§ REQUIRED TASK 1
In the passage on 4Li, what upper limit does the stability of 8B set on the separation energy of 4Li into p + 3He?
§ REQUIRED TASK 2
In the passage on 4Li, rewrite the stretch from "The level structure" through "previous compilation (1973FI04).", replacing "compilation" with "review".

§ GIVEN PASSAGE

----------

(See Energy Level Diagrams for 4Li)
The stability of 8B against particle decay (1988AJ01), in particular against decay into 4He + 4Li, sets an upper limit of 1.7 MeV on the separation energy of 4Li into p + 3He (1952SH44). The instability of 4H against particle decay (see 4H, GENERAL section) makes the particle stability of 4Li very unlikely, since the Coulomb energy of 4Li is approximately 1.7 MeV larger than that of 4H (1963WE10), and the nuclear energies should be identical because of charge symmetry. Indeed all decisive tests of the stability of 4Li have failed. Searches for its beta decay have given negative results (see reaction 1). Indirect proof of the non-existence of 4Li can be provided by a measurement of the solar neutrino flux which would be strongly influenced by the existence of 4Li. See (1968ME03). For other theoretical work on 4Li, see (1974ST14, 1979HU02, 1981KA39, 1988CO15).
The level structure of 4Li presented here is based on an R-matrix analysis (1983HA1N) that gives a good representation of all the p + 3He scattering data at proton energies below 20 MeV. BW resonance parameters from that analysis are given in 4.24 (PDF or PS) and shown in Fig. 3. The spin-correlation and 3He analyzing-power data included in the p-3He analysis determined that the lower 1- level is primarily in the 3P state, while the upper 1- is primarily in the 1P state, removing the ambiguities in the earlier phase-shift solutions, as was discussed in the previous compilation (1973FI04).
As in the case of the 4H levels (see 4H, GENERAL section), which were based on the 4Li parameters, all the levels are at least 1 MeV lower than they were in (1973FI04). The only significant difference between the 4H and 4Li levels is in the position of the ground state above the nucleon-trinucleon threshold, as would be expected from the simple model used to obtain the 4H parameters. Again, the parameters of the analysis predict very broad, positive-parity, T = 1 states in the Ex = 15 - 20 MeV range and antibound P-wave states that cannot yet be identified in the data. The known T = 1 levels in the A = 4 nuclei are summarized in the isobar diagram of Fig. 4.

----------

§ GIVEN DATA
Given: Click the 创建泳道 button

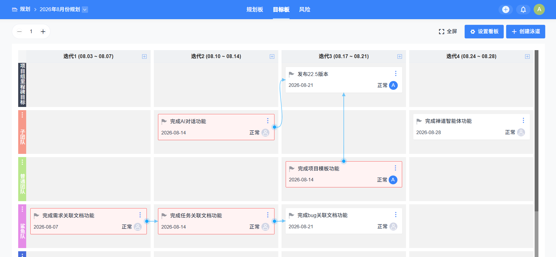Looking at the screenshot, I should click(x=525, y=32).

----------

§ CORRECT ANSWER 1
1.7 MeV

§ CORRECT ANSWER 2
The level structure of 4Li presented here is based on an R-matrix analysis (1983HA1N) that gives a good representation of all the p + 3He scattering data at proton energies below 20 MeV. BW resonance parameters from that analysis are given in 4.24 (PDF or PS) and shown in Fig. 3. The spin-correlation and 3He analyzing-power data included in the p-3He analysis determined that the lower 1- level is primarily in the 3P state, while the upper 1- is primarily in the 1P state, removing the ambiguities in the earlier phase-shift solutions, as was discussed in the previous review (1973FI04).